"This is a very good book ... with many well-chosen examples and illustrations." — American Mathematical Monthly
This highly regarded text presents a self-contained introduction to some important aspects of modern qualitative theory for ordinary differential equations. It is accessible to any student of physical sciences, mathematics or engineering who has a good knowledge of calculus and of the elements of linear algebra. In addition, algebraic results are stated as needed; the less familiar ones are proved either in the text or in appendixes.
The topics covered in the first three chapters are the standard theorems concerning linear systems, existence and uniqueness of solutions, and dependence on parameters. The next three chapters, the heart of the book, deal with stability theory and some applications, such as oscillation phenomena, self-excited oscillations and the regulator problem of Lurie.

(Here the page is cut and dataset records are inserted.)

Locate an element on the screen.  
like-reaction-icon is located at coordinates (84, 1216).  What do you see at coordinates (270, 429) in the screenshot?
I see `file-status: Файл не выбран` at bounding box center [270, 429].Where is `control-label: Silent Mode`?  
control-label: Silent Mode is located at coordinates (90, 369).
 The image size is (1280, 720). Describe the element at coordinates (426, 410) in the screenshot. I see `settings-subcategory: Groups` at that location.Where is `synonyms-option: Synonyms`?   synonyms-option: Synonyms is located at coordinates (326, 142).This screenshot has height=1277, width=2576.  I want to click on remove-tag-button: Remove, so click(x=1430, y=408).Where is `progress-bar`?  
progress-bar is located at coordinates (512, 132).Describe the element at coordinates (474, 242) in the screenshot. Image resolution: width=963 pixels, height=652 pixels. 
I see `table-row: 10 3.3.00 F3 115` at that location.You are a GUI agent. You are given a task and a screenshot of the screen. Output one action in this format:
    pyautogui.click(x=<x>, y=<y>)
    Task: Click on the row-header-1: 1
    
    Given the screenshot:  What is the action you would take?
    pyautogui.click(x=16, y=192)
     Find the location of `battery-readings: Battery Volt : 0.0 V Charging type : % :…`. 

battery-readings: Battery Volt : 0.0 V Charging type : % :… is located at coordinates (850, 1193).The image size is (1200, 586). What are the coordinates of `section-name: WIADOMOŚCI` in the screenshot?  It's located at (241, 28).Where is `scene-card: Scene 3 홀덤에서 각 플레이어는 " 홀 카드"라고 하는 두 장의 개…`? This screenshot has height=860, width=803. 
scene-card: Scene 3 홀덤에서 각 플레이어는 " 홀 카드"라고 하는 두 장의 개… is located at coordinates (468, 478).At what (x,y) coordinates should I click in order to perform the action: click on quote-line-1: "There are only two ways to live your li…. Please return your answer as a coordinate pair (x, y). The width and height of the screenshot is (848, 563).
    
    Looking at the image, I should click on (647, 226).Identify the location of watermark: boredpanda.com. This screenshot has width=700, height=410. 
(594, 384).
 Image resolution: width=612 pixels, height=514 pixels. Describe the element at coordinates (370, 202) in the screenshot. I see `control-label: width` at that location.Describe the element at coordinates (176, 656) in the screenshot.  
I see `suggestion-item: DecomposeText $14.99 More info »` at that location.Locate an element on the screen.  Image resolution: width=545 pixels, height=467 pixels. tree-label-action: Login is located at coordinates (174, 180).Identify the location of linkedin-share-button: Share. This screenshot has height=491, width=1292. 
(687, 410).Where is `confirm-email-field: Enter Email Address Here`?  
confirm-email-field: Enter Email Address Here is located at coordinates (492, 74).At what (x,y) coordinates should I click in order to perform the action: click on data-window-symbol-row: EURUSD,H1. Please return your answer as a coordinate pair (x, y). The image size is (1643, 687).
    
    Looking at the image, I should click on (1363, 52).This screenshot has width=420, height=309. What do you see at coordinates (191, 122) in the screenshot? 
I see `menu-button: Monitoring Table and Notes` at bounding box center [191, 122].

One of the special features of this work is its abundance of exercises-routine computations, completions of mathematical arguments, extensions of theorems and applications to physical problems. Moreover, they are found in the body of the text where they naturally occur, offering students substantial aid in understanding the ideas and concepts discussed. The level is intended for students ranging from juniors to first-year graduate students in mathematics, physics or engineering; however, the book is also ideal for a one-semester undergraduate course in ordinary differential equations, or for engineers in need of a course in state space methods.
Reprint of the W. A. Benjamin, New York, 1969 edition.